[EXERCISE]:
Repeat the records below exactly, leaving out any pictures.

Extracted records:
■ ■ ■ ■ ■

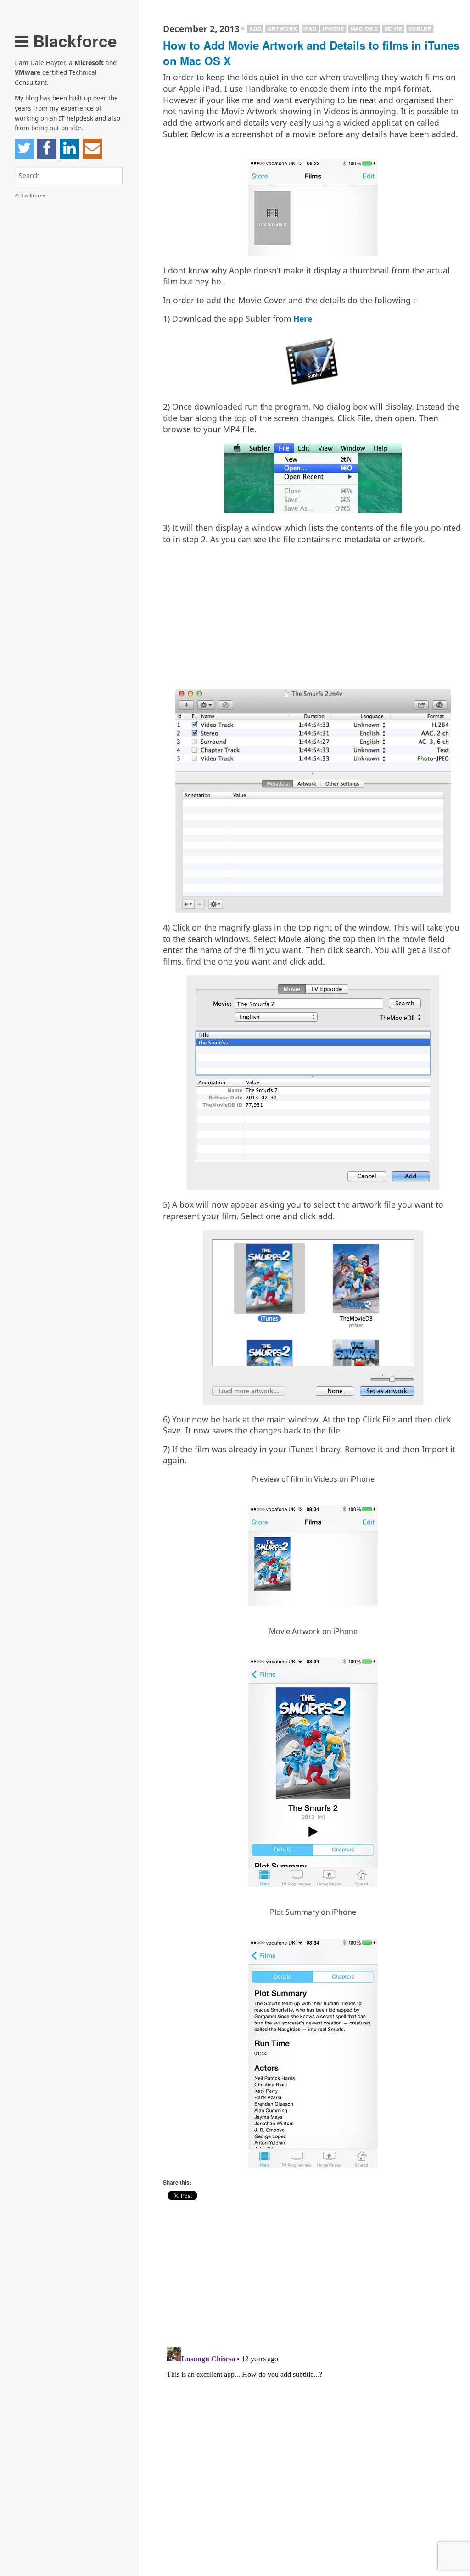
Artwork (282, 28)
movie (394, 28)
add (255, 28)
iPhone (333, 28)
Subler (419, 28)
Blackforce (72, 40)
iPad (309, 28)
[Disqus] (313, 2457)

■ ■ ■ ■ ■

[RESULT FOR THIS EXERCISE]:
Artwork (282, 28)
movie (394, 28)
add (255, 28)
iPhone (333, 28)
Subler (419, 28)
Blackforce (72, 40)
iPad (309, 28)
[Disqus] (313, 2457)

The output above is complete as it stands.